One CTA, matched to where the reader sits in their journey — not three competing asks. Top-of-funnel posts point to the next article; bottom-funnel pages point to a scoping call. Pages with one clear CTA convert markedly better than pages with several.

  • ☐ Exactly one CTA, matched to the funnel stage

The 30-second summary checklist

Phase Run these checks
Before writing Intent matched · primary + secondary keywords locked · 8–12 entities listed · one reader named
While writing Answer in first 40 words · one keyword-led H1 · logical H2/H3 outline · sections front-loaded · short paragraphs · internal links · E-E-A-T evidence
Before publishing Title + meta written · clean slug · images + alt optimised · valid Article + FAQ schema · one CTA

Miss two items and the page underperforms; miss four and it won’t rank or convert even if it’s well written.

Where most teams get stuck

The checklist isn’t hard. The hard part is running it on every page — including the boring service and comparison pages that quietly drive most B2B revenue. That’s the work internal teams skip and freelancers do once and forget. It’s also the work that compounds.
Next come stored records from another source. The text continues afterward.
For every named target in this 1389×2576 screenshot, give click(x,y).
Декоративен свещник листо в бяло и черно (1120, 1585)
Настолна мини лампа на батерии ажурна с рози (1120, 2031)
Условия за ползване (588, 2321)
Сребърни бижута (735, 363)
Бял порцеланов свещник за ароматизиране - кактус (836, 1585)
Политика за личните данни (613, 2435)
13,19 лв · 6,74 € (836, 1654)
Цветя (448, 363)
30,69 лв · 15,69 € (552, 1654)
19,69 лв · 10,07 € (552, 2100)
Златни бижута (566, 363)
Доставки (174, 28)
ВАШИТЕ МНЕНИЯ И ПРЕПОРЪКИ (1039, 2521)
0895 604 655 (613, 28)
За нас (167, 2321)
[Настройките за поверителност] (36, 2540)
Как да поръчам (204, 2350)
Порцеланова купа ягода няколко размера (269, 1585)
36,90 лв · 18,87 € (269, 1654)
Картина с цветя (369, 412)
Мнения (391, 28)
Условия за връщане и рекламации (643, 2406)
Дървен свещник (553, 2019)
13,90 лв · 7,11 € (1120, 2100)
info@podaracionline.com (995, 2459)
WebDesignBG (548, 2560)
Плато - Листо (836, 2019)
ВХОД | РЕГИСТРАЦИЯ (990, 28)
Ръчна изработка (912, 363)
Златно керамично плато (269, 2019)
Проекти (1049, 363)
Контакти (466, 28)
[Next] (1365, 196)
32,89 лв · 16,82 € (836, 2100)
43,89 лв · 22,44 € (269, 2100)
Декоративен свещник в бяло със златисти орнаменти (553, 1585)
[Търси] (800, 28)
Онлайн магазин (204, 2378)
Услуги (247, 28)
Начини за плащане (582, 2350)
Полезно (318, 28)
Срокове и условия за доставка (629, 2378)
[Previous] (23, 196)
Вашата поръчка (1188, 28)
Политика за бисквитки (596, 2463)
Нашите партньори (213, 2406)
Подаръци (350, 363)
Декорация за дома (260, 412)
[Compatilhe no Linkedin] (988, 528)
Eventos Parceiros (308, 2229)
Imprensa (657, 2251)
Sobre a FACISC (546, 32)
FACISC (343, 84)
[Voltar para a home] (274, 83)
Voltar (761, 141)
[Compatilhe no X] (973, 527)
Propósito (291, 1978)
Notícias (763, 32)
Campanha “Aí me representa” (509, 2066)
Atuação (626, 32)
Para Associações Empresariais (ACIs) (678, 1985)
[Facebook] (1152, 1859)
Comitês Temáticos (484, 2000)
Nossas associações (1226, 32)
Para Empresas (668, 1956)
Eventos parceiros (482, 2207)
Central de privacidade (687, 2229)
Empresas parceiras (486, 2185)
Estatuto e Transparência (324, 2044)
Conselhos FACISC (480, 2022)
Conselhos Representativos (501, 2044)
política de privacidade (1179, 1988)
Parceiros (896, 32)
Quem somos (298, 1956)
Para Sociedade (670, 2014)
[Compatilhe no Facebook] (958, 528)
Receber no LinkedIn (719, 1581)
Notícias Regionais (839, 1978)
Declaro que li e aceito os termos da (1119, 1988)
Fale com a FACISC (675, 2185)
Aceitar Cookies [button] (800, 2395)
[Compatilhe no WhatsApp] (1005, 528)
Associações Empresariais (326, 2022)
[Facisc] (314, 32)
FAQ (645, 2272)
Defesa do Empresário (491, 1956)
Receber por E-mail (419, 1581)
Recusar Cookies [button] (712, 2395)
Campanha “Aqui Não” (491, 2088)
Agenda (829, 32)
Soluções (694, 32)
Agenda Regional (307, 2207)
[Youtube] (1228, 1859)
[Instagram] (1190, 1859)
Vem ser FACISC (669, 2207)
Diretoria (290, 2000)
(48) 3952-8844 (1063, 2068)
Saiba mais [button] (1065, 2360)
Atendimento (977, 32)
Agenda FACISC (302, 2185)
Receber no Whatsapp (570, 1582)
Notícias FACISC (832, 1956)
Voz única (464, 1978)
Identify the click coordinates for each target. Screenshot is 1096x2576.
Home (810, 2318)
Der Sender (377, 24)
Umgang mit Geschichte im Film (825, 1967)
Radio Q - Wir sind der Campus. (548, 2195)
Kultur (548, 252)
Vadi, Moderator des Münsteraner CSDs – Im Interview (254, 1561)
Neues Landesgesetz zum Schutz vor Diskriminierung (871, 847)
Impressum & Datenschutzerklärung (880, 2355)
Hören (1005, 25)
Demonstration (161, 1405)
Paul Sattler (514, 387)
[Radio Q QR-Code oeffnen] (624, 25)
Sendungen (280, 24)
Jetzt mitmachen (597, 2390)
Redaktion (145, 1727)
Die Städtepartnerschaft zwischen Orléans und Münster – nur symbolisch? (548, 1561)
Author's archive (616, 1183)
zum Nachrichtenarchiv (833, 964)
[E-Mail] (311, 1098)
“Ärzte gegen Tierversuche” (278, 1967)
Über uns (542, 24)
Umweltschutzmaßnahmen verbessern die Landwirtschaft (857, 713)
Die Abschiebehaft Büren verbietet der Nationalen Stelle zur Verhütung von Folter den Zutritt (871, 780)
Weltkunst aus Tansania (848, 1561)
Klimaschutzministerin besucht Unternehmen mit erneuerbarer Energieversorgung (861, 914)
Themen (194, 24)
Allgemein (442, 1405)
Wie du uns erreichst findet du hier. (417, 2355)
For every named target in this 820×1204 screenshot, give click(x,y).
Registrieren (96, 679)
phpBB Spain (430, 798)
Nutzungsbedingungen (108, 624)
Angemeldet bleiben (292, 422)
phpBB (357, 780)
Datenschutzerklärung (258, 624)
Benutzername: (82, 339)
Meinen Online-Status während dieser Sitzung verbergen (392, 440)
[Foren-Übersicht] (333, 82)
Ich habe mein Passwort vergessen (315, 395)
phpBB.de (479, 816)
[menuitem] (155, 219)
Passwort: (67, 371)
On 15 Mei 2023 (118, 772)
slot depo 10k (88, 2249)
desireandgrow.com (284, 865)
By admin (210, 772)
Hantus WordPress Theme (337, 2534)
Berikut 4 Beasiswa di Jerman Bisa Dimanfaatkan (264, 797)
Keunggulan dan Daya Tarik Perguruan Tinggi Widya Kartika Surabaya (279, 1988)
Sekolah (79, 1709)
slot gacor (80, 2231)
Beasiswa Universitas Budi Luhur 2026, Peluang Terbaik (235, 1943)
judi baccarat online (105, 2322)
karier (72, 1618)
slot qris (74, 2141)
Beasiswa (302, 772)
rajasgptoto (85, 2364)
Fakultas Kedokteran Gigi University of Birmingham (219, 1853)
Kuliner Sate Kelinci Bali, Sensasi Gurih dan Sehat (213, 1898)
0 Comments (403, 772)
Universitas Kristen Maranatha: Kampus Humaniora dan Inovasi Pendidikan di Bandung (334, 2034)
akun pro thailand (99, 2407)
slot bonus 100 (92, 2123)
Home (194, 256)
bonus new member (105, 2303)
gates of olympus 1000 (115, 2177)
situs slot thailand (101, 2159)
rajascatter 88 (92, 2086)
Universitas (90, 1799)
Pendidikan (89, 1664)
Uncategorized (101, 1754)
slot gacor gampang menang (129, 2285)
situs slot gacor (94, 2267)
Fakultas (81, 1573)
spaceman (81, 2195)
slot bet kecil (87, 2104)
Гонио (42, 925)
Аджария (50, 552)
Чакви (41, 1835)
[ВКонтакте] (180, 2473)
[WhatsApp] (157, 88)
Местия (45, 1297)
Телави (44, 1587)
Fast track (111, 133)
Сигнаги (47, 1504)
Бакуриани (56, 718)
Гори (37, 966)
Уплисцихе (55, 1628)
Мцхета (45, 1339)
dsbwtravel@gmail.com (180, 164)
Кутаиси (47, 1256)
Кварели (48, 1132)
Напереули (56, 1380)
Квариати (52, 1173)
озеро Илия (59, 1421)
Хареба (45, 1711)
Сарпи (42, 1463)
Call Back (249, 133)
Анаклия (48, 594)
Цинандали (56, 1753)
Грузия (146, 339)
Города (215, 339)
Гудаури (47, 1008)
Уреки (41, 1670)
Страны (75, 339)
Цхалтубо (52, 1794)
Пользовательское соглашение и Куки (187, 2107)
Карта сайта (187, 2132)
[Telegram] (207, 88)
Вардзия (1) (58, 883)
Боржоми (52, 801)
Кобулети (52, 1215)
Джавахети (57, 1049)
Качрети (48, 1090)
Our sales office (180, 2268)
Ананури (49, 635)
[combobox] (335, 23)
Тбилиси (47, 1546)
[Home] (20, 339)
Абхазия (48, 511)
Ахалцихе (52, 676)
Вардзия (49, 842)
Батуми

If you’d rather not run it page by page yourself, that’s our job. At Alpha Level we’ve been building websites since 1996, and since 2023 we pair Anthropic’s Claude with senior human specialists — Claude accelerates the drafting, senior humans architect, fact-check and own the result. We do it for clients worldwide, remotely, in English, on a fixed scope. See how we approach SEO copywriting and ongoing SEO services — or read the strategy behind the routine in our 7 Rules pillar.

Either way: pick one page today and run it through the three phases. The first one is the slowest. After that, it’s a ten-minute habit that quietly raises the ceiling on everything you publish.